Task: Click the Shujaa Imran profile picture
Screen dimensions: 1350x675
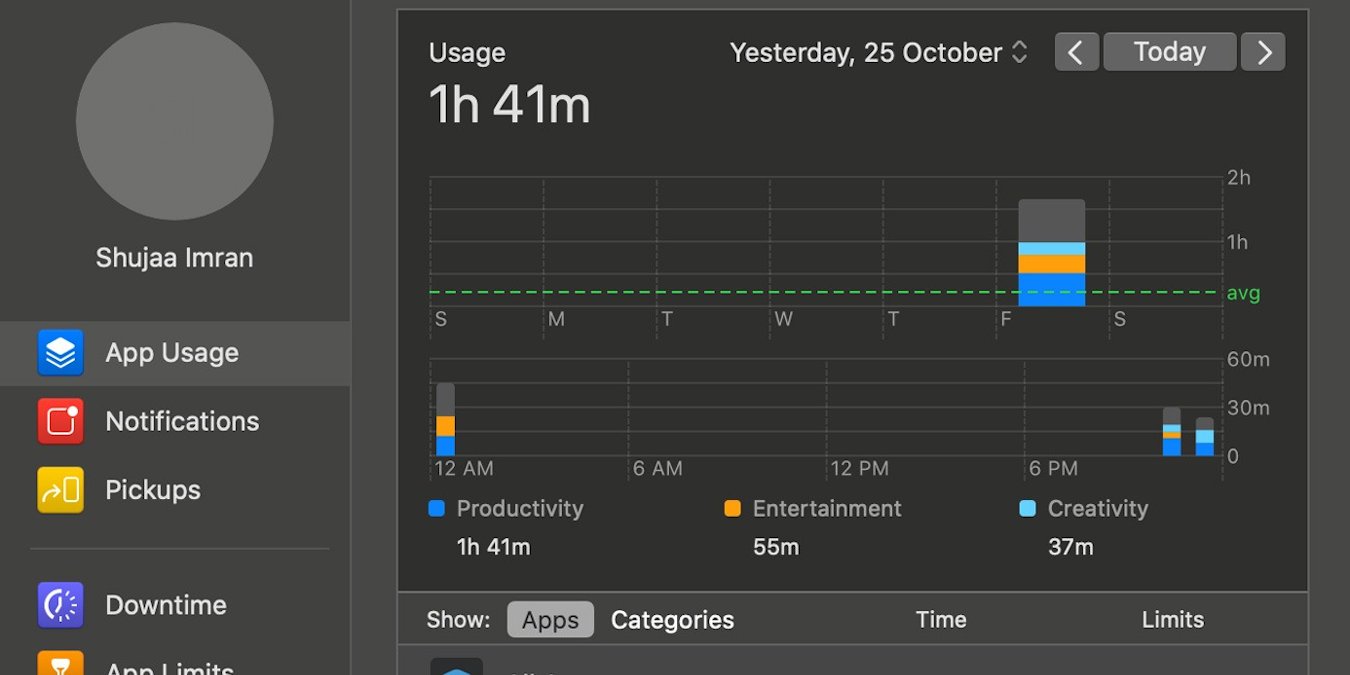Action: coord(174,122)
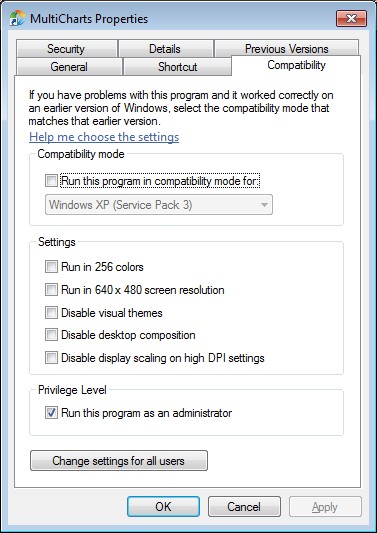Open the Windows XP (Service Pack 3) dropdown

point(159,205)
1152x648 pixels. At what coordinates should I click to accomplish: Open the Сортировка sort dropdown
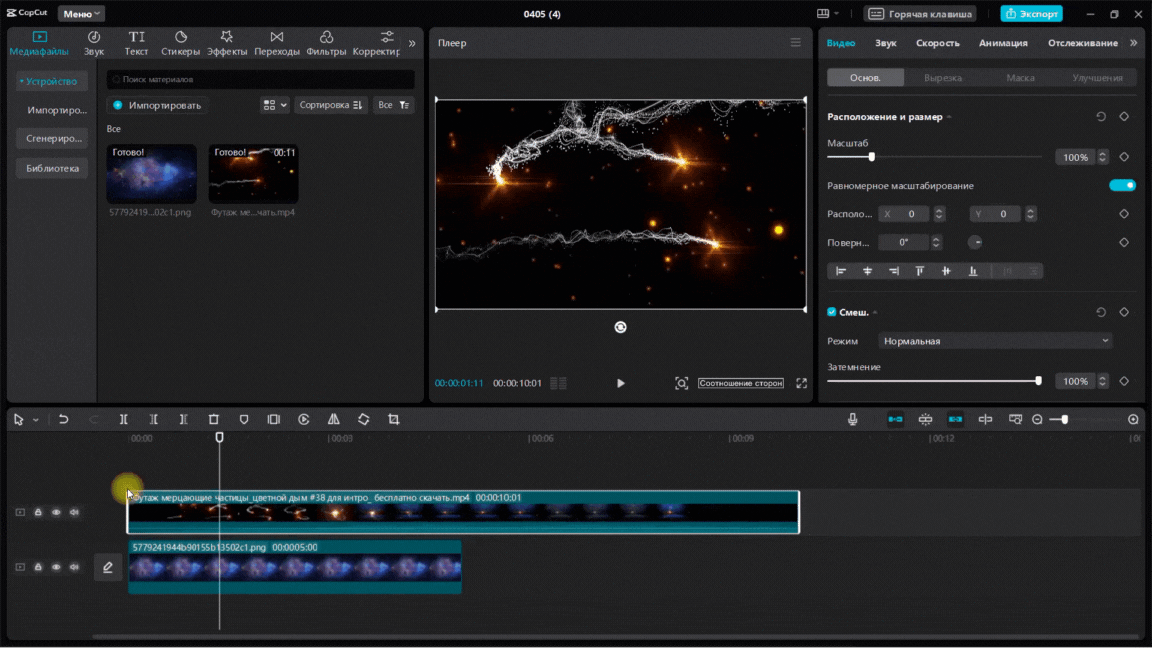(330, 105)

################

Task objective:
Since only the text is needed, retype the data above exactly and omit the pictures.

Task solution:
Task: Click the Shujaa Imran profile picture
Screen dimensions: 1350x675
Action: coord(174,122)
Open the Windows XP (Service Pack 3) dropdown

point(159,205)
1152x648 pixels. At what coordinates should I click to accomplish: Open the Сортировка sort dropdown
(330, 105)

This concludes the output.